When I was in grade school, I learned how to play the clarinet.  My older sister had played one, ultimately in the University of Minnesota marching band.  So the instrument was there to be handed down. When the chance for musical instruction in my school became available, my parents thought it would be a good idea for me as well.  I have to admit that I was an indifferent musician. I didn’t like to practice, and therefore seldom did. My progress reflected that fact.

{grid8}Several years later, when it came time for the All City Band in Plainfield, we were all dragooned into tryouts.  I was put in the third clarinet section, probably as much from a desire to have as many chairs on the stage filled at the concert rather than from any skill being demonstrated.

So while a career as a professional musician eluded me, I nevertheless learned something very important through that experience.  If one wants to gain a skill, there is simply no way around actually doing the thing. Study and practice, gaining experience and trying again, learning through the mistakes and confirming the successes through repetition.  I didn’t practice and I didn’t gain any but the most rudimentary skills – and I most certainly didn’t find satisfaction or a sense of accomplishment in the experience.

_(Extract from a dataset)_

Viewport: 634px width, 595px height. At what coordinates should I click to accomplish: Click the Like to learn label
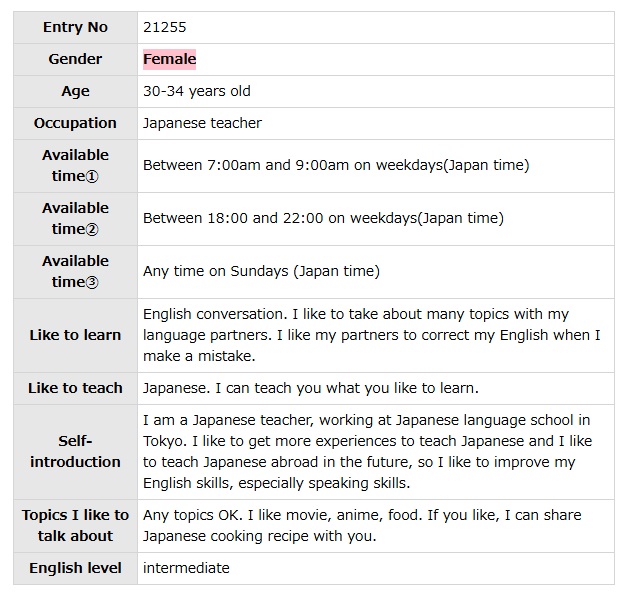[x=75, y=335]
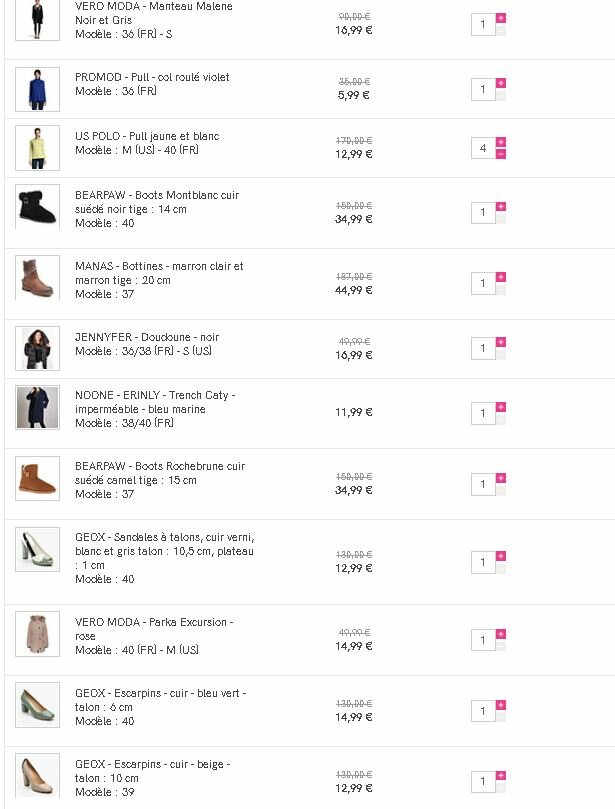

My point in bringing up this little bit of biography is to point out how often I find that people don’t get this lesson.  I find that to be especially the case in the spiritual life. As a priest, I have had many people talk with me about their spiritual lives.  There is almost always a sense of dissatisfaction with that part of our life – a strong sense that there is more to be had. The answers are often sought in enthusiasms for a new spiritual practice (e.g., rosary, centering prayer, labyrinth) or the works of a new author of spiritual books.  And these may indeed be helpful, good new tools to add to our resources.

But what I see time and again is that fundamental basics are being neglected while enrichment is being sought elsewhere.  Someone will say to me that they feel distant from God, perhaps wondering if they should dabble in some esoteric practice.  But when I ask about their prayers, or their attendance at Mass, they tell me they aren’t really doing much of it because they feel so distant.  Well, yes. If you don’t talk to someone, if you don’t take time to be with them, you can hardly expect to have a vibrant, satisfying relationship with them.  We may feel that God has been distant from us when it is precisely the opposite, that we have been distant from him. And then we’re surprised that we feel distant from him.  For someone who would be a Christian, there is no substitute for practicing their religion, particularly if they hope to grow in it.  And we most certainly can not expect to excel in advanced practices if we can’t manage to do the basics.

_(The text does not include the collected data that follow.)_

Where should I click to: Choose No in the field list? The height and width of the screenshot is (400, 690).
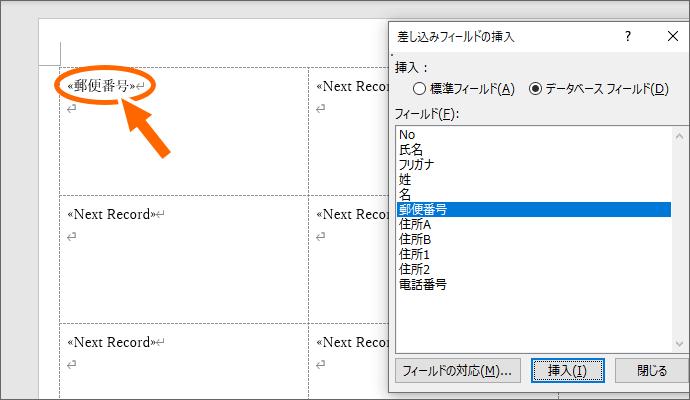(406, 134)
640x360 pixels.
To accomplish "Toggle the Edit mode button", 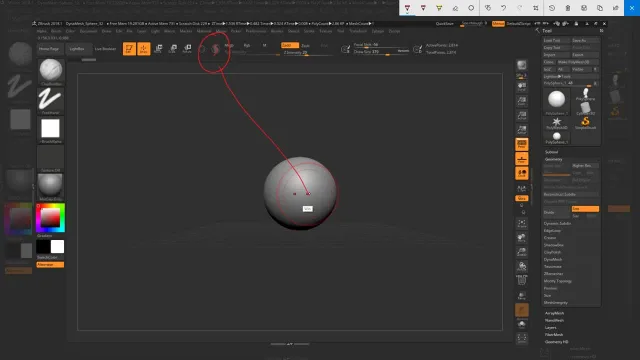I will [x=129, y=49].
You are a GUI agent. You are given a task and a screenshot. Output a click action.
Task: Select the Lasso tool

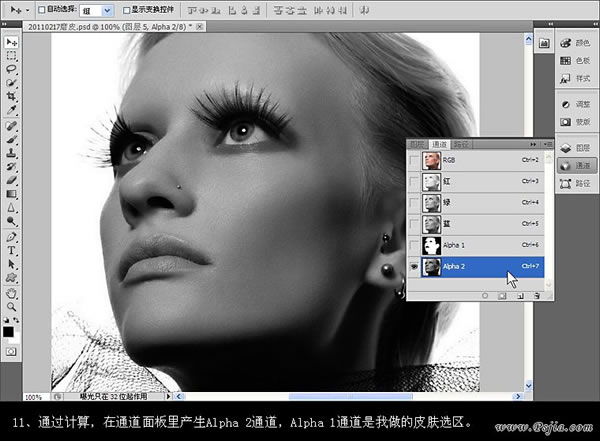pyautogui.click(x=11, y=69)

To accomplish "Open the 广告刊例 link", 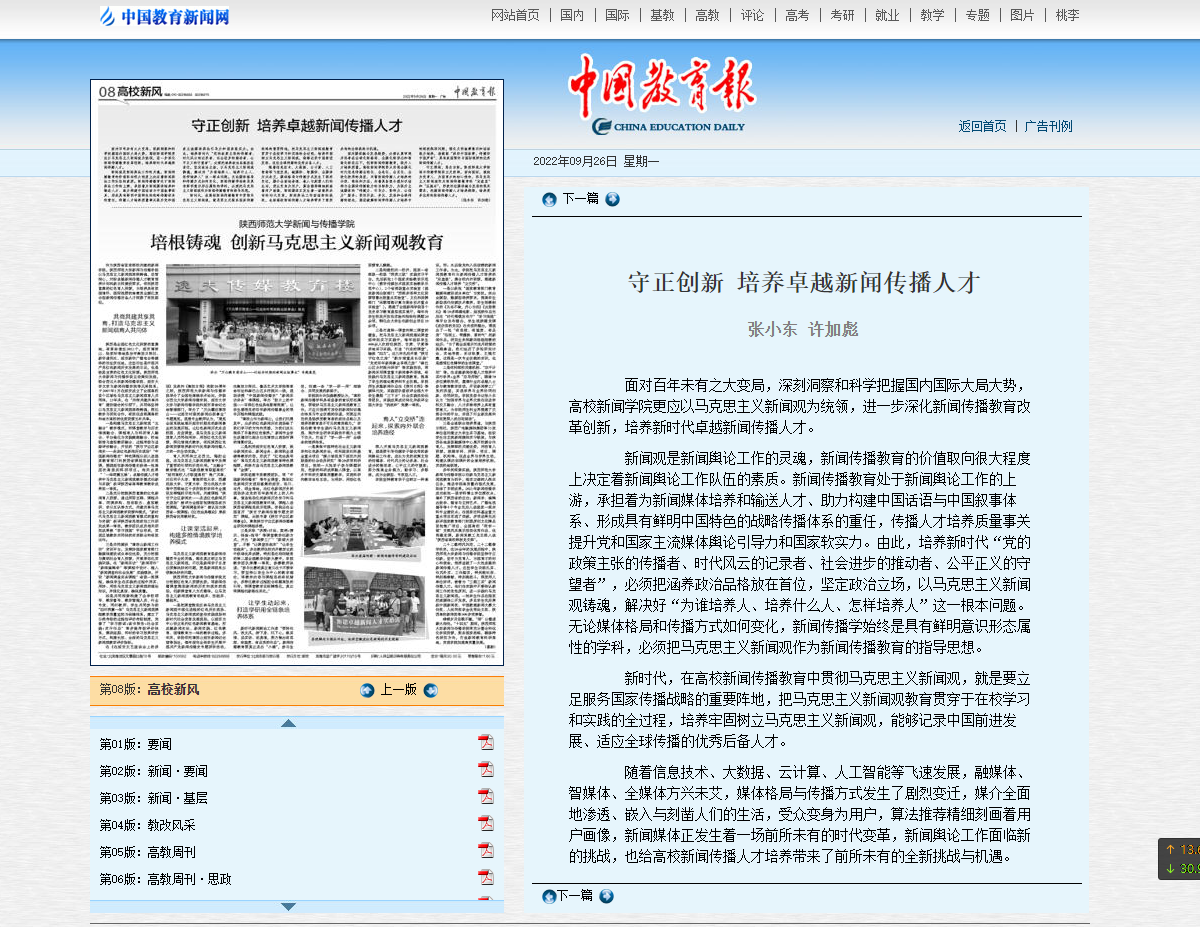I will click(1048, 126).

All of this has a very practical and timely application: we are about to enter upon the observance of Holy Week.  It is the time when the Gospel message of God’s love for us is most dramatically and powerfully proclaimed. We confront not only our own sinfulness (which is, of course, an unpleasant undertaking, but nevertheless all too necessary, for it is reality of our situation).  But even more fundamentally we encounter God’s unfathomable love for us – a love so great that he himself bore the cost of our redemption. We hear those words so often that I think we’ve become inured to them. They express an absolutely astounding mystery, a mercy beyond comprehension, a gift beyond all measure.

The services of Holy Week, from Palm Sunday through Easter Day, are a great pilgrimage as we re-live that story of the mighty work of our God.  They hold before us the love of God made manifest in the most concrete of ways. Year after year I (and almost every other priest I know) encourages participation in those services.  I fear that we sound like broken records. Perhaps sometimes our yearly urging to take part results in the very opposite. But please, please don’t let that be the case. The frequency and earnestness of the invitation is precisely because it is a matter of such importance.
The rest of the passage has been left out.